N ONE of this sounds like much of a stretch for Edgley, who grew up among the performers in the circuses her father brought to town. From a young age, she was fooling around on trapeze equipment, watching ballerinas from backstage, and "cruising with the monkeys". Her most famous role to date was Chianna in the sci-fi series Farscape, which she stayed with for 4 1/2 years.
"Chianna was all about climbing up walls and acrobatics and everything from sword fighting to Matrix-style wire work. I adore all that. You become so one with what you're doing."
The show, which was canned seven years ago, still provides Edgley with an income as she tours the world appearing at sci-fi conventions and fan gatherings. It was invaluable income while she was in Los Angeles, because work was often scarce.
"You gotta do projects that you're not particularly in love with just to pay the bills, sometimes people glorify the industry . . . but all in all you do have to pay the bills at the end of the day. You don't want to be doing waitressing or bar work because what if an audition comes up?

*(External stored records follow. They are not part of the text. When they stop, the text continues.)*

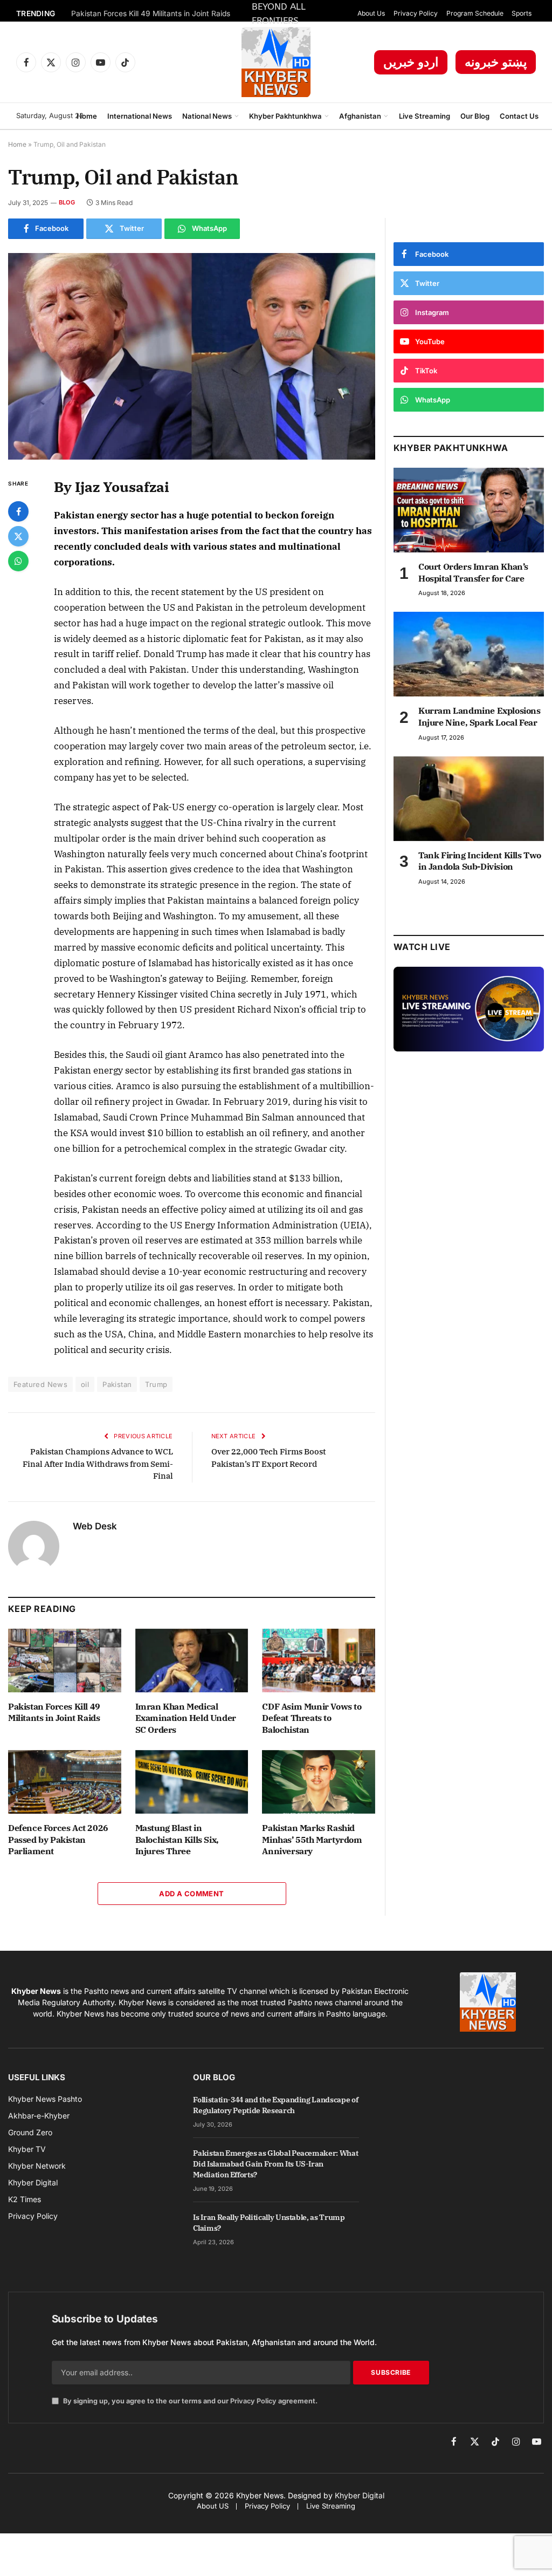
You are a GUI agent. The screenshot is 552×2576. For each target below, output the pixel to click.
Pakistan (117, 1384)
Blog (67, 202)
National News (207, 116)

"It was cool to have conventions because I'd zip off to London for a weekend, or New York, or wherever, and I could work a solid weekend. That would bring me some really good dollars and I'd be able to survive off that for a month or so."
Her time in LA wasn't all bad though. She did meet her fiance, Jamie, and directed her own feature film Nobody Knows.
"I am so happy I went on that adventure because I would always have been thinking, 'oh maybe I should have gone to Hollywood, or maybe I should have done this or that'.
"It was a fantastic adventure for me at that stage, but it's a lot more relaxed over here."
Being shoved down a storm drain and flung off a building? Sounds positively restful.